» Activity:
Only the text is wanted; write out each record below exactly and exclude all pictures.

[Stored records]
-=-=-
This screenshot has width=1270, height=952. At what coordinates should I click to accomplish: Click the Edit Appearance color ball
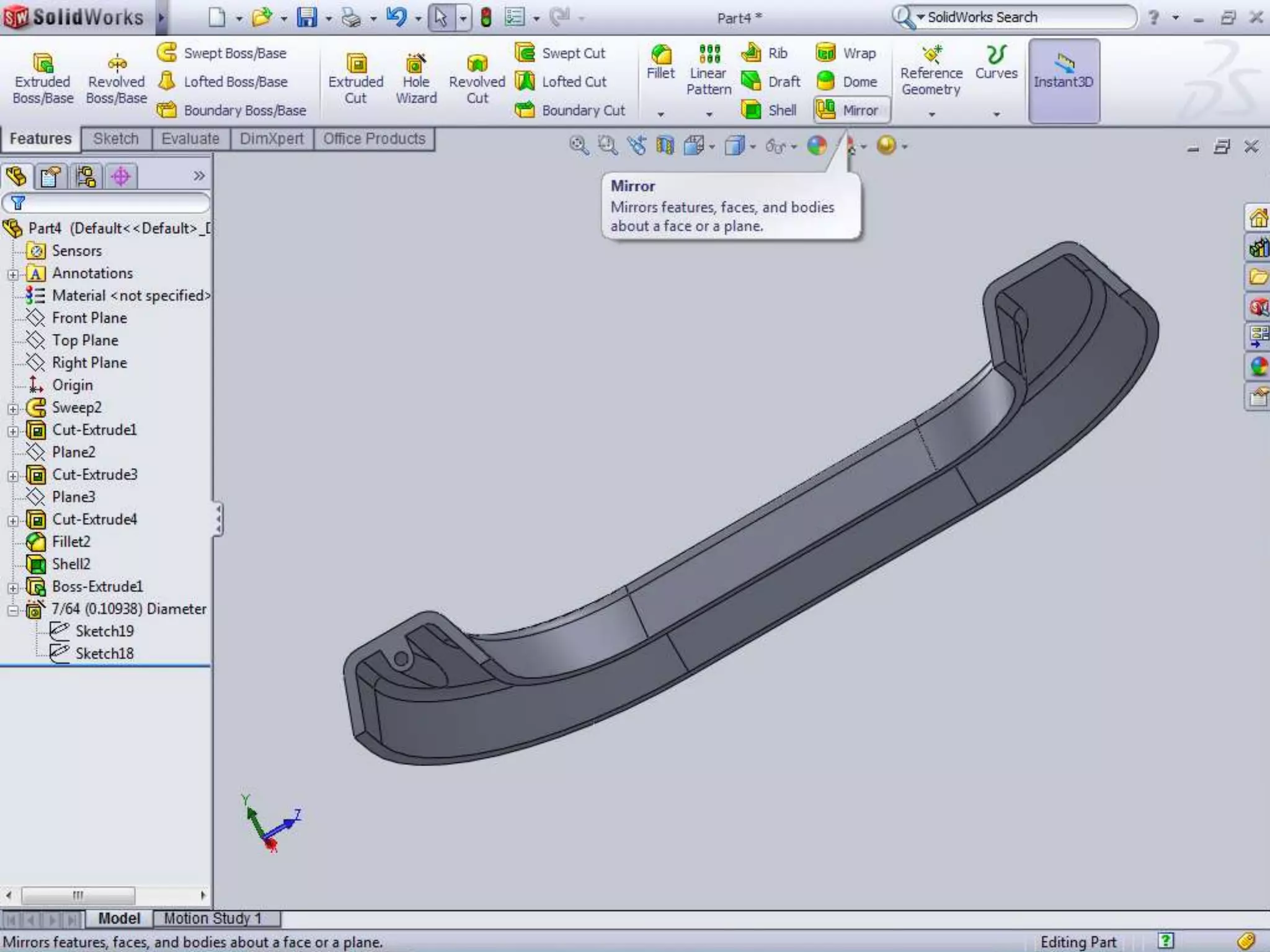817,146
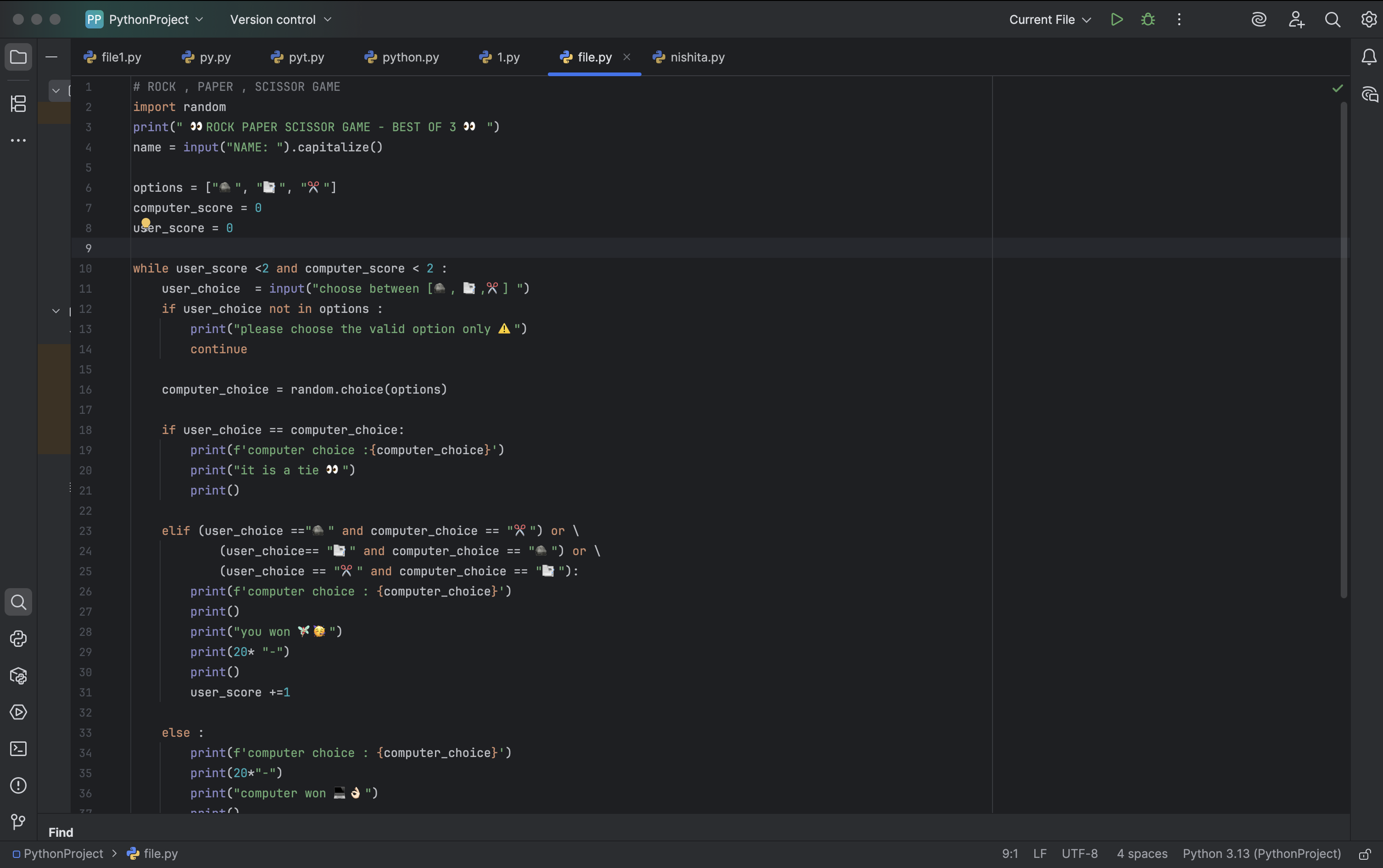Toggle Project tool window folder icon
This screenshot has width=1383, height=868.
coord(18,57)
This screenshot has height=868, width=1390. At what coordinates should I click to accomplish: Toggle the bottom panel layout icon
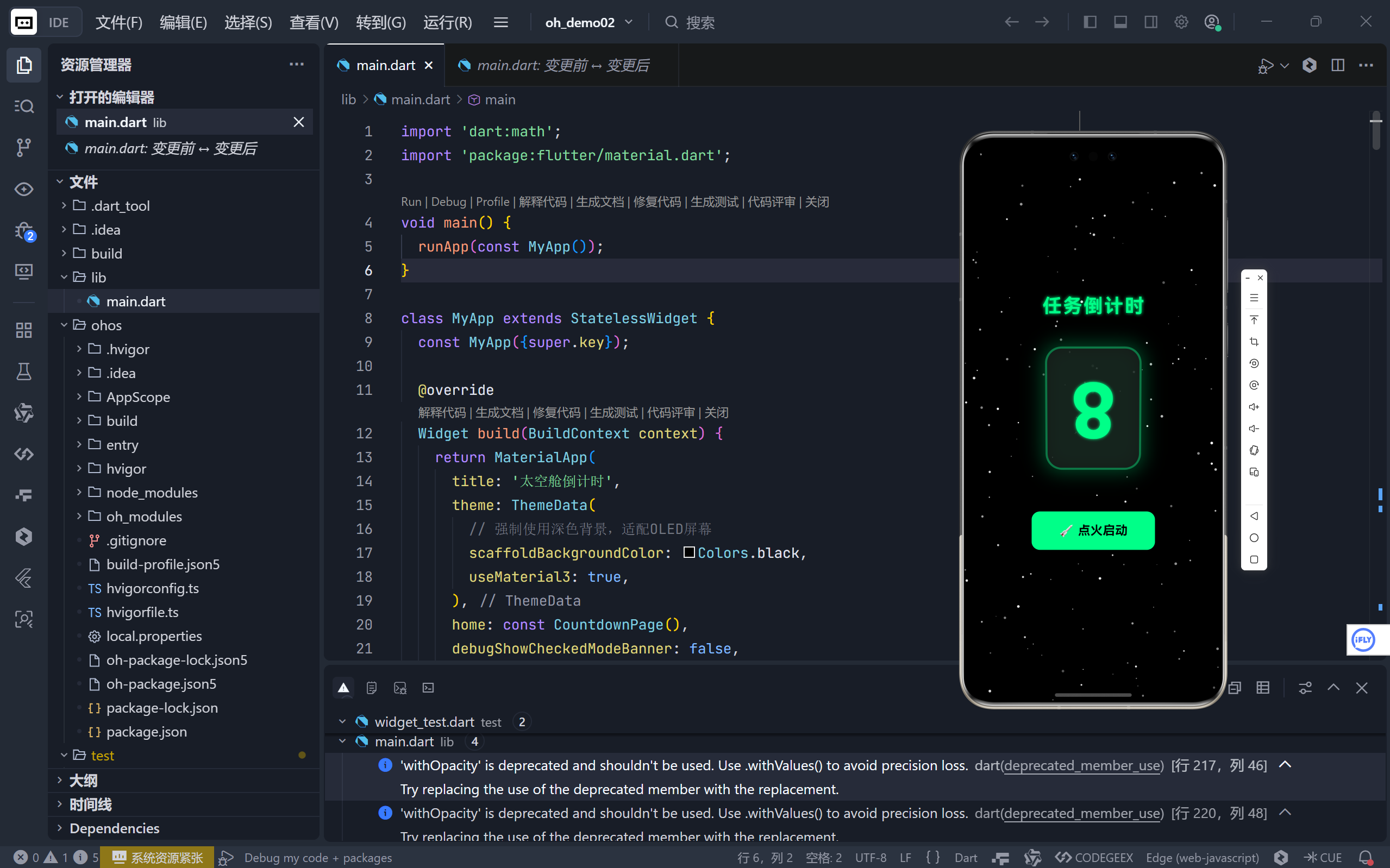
-=-=-
» Answer box:
This screenshot has width=1270, height=952. At what coordinates should I click to accomplish: Click the Edit Appearance color ball
817,146
Toggle Project tool window folder icon
This screenshot has width=1383, height=868.
coord(18,57)
This screenshot has height=868, width=1390. At what coordinates should I click to accomplish: Toggle the bottom panel layout icon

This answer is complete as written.